Conversations first began at the end of 2017 between Mel and Maryanne Boyd from Strengthening Families who is also part of the Hauora Trust, they discussed the venue (a disused cottage on site) and how great it would be to have a youth service on their grounds, incorporating this with the existing community gardens and workshops allowing them to teach practical skills to equip young people with long-serving life skills. This would ideally be alongside a strong offering of social work services including support with the aim of growing to be able to have more social workers on the team.



The collaborative idea was there, but the people-power was not. Hauora Trust designated Mel with being the driving force to get the concept that would later become Te Waka Youth off the ground. The Trust provided six months of funding to get started, along with the building, and the rest has been co-funded by grants and generous donations from organisations such as Foundation North and Lotteries & COGS (Community Organisation Grants Scheme).


There is so much more to Te Waka Youth and the ripples of the service can be felt widely within the community. In the works are a series of creative events and initiatives being planned to engage the local youth community such as a youth festival Rise Up: Wellsford Youth which is all about celebrating the triumphs for local youth (date TBA), The Cinderella Project giving students access to dresses and accessories to attend their school balls, as well as a girl-group that regularly meet at the Te Waka base, and the planning of a charitable ball that she is in the process of getting off the ground.


Te Waka Youth has already grown to capacity with Mel having a full caseload and a waitlist for her services. “There is more than I can carry on my caseload and it’s clear that there is a need in our area for this type of work. It had been identified for a number of years by schools and other organisations that there was a real need for this kind of accessible support.” But like anything, you can only go as fast as the wheels of bureaucracy can allow and the aim is to have Mel supported by another couple of social workers and support staff to meet this definite need.


“I love what I do, but the internal politics of the sector can be frustrating at times,” she says, “there either needs to be more funding granted for youth services, or there needs to be fairer allocation of existing resources in order for more local providers to meet a clearly in-demand need.” Working with budgets that resonate with the phrase ‘the smell of an oily rag’, what Mel has accomplished has been no small feat.
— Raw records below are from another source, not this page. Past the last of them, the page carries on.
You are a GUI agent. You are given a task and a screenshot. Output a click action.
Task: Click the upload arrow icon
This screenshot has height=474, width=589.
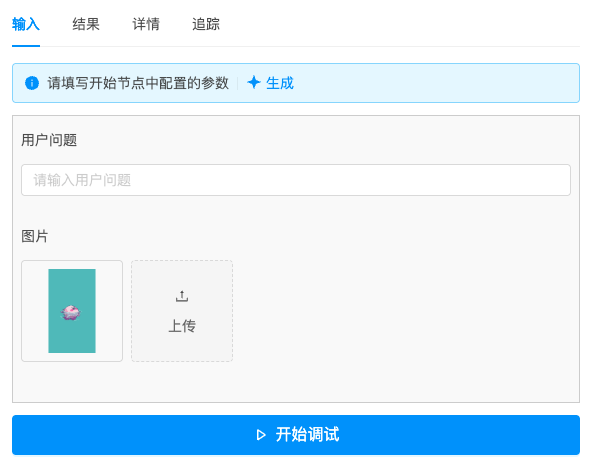click(182, 296)
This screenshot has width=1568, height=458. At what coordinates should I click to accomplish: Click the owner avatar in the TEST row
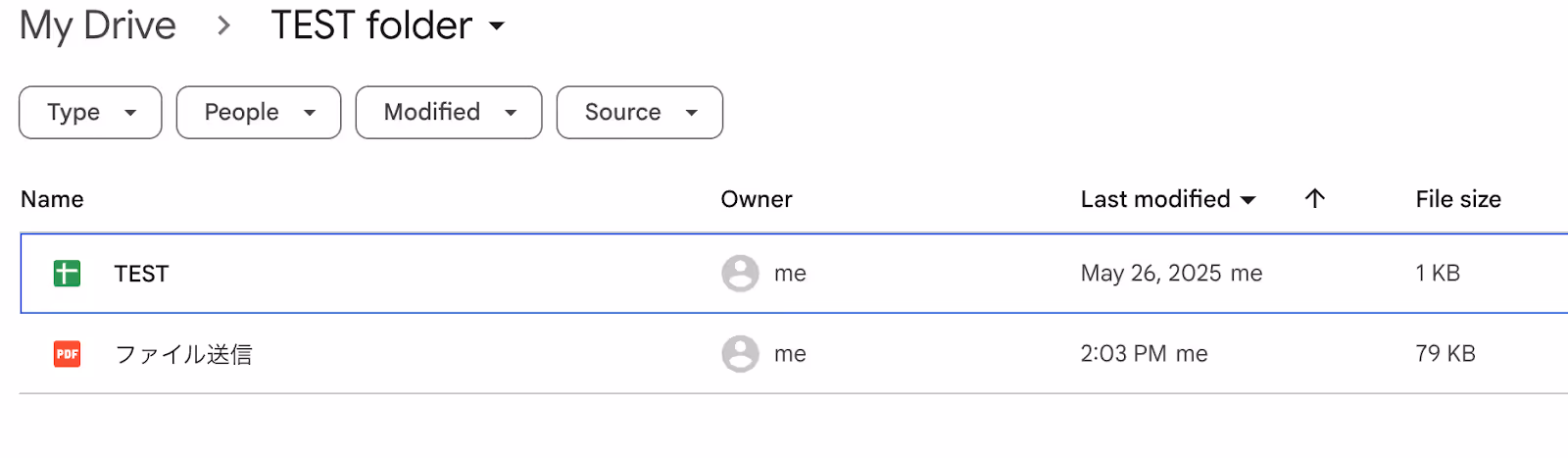click(x=740, y=274)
While the service is still quite new, there has already been a positive local change and several successes identified with local schools directly noticing a change in their students since the service was implemented.



“It’s important for kids to have a space to go to,” she adds “you aren’t going to get the same level of deep therapeutic process, such as EMDR (Eye Movement Desensitisation and Reprocessing) from meeting up in a cafe and it’s often not practical to meet at their school or in their own home.” She adds. “It’s also not an acceptable expectation for kids to have to travel long distances to get help, putting unsupported kids on buses to Auckland or Warkworth from Wellsford when they are already struggling, just doesn’t work. It breaks my heart to have to say no to a kid or family because we just can’t take on every one that is in need.”


Te Waka youth is Mel, at the moment she is it. She’s working hard to secure funding, working on projects for the wider community, she’s got a full caseload of in-need kids and is always taking on more to support those around her; often when she is already stretched and she is even the one that picks up the mop and bucket to clean the space at the end of the day. It’s hard not to think what our community would look like without people like Mel; our youth are better for her, our community is better for her and she is no doubt making a difference in the lives of many. She is cut from a different cloth and the community would be remarkably different if she wasn’t doing what she is doing today.